━━ GIVEN DATA ━━

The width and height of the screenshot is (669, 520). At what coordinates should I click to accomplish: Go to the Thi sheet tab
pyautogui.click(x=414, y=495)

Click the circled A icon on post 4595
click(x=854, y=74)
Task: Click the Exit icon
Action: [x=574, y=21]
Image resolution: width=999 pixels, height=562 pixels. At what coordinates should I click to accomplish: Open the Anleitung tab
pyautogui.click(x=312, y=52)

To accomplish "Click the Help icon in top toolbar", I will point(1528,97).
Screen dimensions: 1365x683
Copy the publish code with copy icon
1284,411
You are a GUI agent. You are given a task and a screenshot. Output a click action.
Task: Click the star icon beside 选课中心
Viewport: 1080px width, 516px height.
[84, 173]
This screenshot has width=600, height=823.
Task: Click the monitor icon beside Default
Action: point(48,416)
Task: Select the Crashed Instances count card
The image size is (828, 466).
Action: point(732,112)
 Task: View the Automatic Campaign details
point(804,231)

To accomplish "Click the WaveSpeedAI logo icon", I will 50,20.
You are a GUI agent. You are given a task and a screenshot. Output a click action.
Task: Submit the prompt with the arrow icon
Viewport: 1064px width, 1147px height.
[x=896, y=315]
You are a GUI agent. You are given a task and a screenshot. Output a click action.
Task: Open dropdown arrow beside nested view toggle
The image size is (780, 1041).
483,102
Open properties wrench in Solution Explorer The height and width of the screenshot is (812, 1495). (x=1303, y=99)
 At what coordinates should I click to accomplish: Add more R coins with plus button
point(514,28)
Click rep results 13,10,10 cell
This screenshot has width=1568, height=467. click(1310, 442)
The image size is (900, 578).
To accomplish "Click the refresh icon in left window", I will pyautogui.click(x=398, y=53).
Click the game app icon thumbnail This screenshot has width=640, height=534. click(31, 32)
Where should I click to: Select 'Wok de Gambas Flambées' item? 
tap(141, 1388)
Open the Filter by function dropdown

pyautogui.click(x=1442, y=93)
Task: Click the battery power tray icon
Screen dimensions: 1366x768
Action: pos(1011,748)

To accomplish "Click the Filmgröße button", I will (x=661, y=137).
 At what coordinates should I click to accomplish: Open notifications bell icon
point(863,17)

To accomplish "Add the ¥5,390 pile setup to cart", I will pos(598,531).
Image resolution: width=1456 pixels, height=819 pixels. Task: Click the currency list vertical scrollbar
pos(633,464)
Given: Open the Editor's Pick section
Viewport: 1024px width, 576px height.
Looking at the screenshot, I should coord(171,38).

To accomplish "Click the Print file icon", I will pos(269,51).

━━━

■ **GIVEN PROBLEM**
Pull out each line of the material above that contains the string "accomplish" and copy those lines in full.

■ **FINISHED EXERCISE**
The width and height of the screenshot is (669, 520). At what coordinates should I click to accomplish: Go to the Thi sheet tab
Image resolution: width=999 pixels, height=562 pixels. At what coordinates should I click to accomplish: Open the Anleitung tab
To accomplish "Click the Help icon in top toolbar", I will point(1528,97).
To accomplish "Click the WaveSpeedAI logo icon", I will 50,20.
 At what coordinates should I click to accomplish: Add more R coins with plus button
To accomplish "Click the refresh icon in left window", I will pyautogui.click(x=398, y=53).
To accomplish "Click the Filmgröße button", I will (x=661, y=137).
 At what coordinates should I click to accomplish: Open notifications bell icon
To accomplish "Add the ¥5,390 pile setup to cart", I will pos(598,531).
To accomplish "Click the Print file icon", I will pos(269,51).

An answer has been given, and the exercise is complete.